Monsters Club – Dir. Toyoda Toshiaki


Kokuriko-Zaka Kara (From up on Poppy Hill)
Released: 16th of July 2012 (Japan)
Running time: N/A
Director: Goro Miyazaki
Starring: Nagasawa Masami, Okada Junichi

Based on Chizuru Takahashi and Tetsuro Sayama’s 1980’s shoujo manga, the film is directed by Hayao Miyazaki’s son, Goro Miyzaki who directed the underrated Tales from Earthsea.


Set in 1963 this coming of age tale takes place in Yokohama and follows the life of a high school girl named Komatsuzaki. Her father, a sailor is missing, her mother is a photographer who travels frequently and she helps run a lodging house with the rest of her family. The film follows her life as well as her friendship with two boys, Shun Kazama, a school newspaper member and Mizunuma, student council president.


A Letter to Momo
Release date: Early  2012 (Japan)
Running time: N/A
Director: Hiroyuki Okiura
Starring: N/A

Production I.G.’s upcoming film, A Letter to Momo, will be nshown at this nyears TIFF in September. The film has major production talent with Hiroyuki Okiura acting as director, his first movie since his magnificent debut with  Jin-Roh: The Wolf Brigade. The animation and background has been handled by Ghibli chaps Masashi Ando (Princess Mononoke, Spirited Away) and Hiroshi Ono (Kiki’s Delivery Service) respectively and the project has animators from a myriad of other high-profile titles like Evangelion, The Sky Crawlers, Tokyo Godfathers and Summer Wars.

Momo is a young girl who grew up in a big city. However, following the premature loss of her father, she has to move with her mother to the old family house on a remote island. Here, time seems to have stopped: old wooden buildings, holy shrines surrounded by trees, fields painstakingly carved out from steep hills… and no shopping mall.
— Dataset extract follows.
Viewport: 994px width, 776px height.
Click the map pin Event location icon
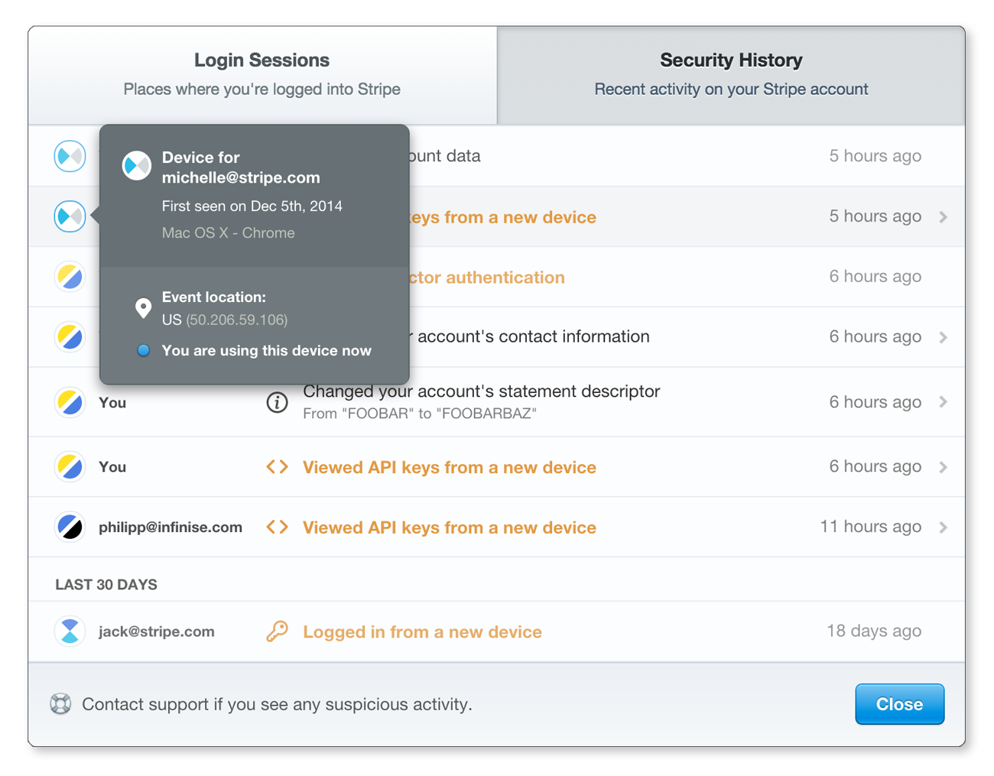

Needless to say, Momo is not too overenthusiastic about this new environment. Most of all, her heart is still feeling uneasy about an unfinished letter left by her father. A letter that contained only two words: “Dear Momo…”

What was dad going to say?

One day, exploring the attic of her new big house, Momo finds a dusty and worn out book. And from that moment, something really unexpected starts happening around her…


Release date:  22nd of October (Japan)

Running time: N/A

Director: Katsuhito Ishii

Starring: Satoshi Tsumabuki, Yasuko Matsuyuki

Based on Shohei Manabe’s manga of the same name, Smuggler stars Satoshi Tsumabuki in a crime thriller about a body disposal team who work for different yakuza organisations.


Ryōsuke is a failed actor Kinuta (Satoshi Tsumabuki) with massive debts. With only a part-time job at a pachinko parlour he is forced into an arrangement with a loan shark and Yakuza leader (Yasuki Matsuyuki) to work as part of a corpse disposal team smuggling bodies an escalating gang war is creating from the cities. Working for the likes of provides a lot of money but as the team begin to accept work from both gangs, things become very dangerous.

Monsters Club

Release date:  N/A

Running time: N/A

Director: Toshiaki Toyoda

Starring: Eita, Yosuke Kubozuka

Not the 1980’s British horror film but something completely unknown to me. I have never heard of the director. A quick Asian Media Wiki search search throws up no clues as to whether I would like his films or not but this trailer has caught my eye and it stars Yosuke Kubozuka who played Peco in the awesome comedy Ping Pong.


A young man abandons modern life to live in the snowy wilderness of Japan who sends bombs to corporate CEOs. One day he is confronted by a creature.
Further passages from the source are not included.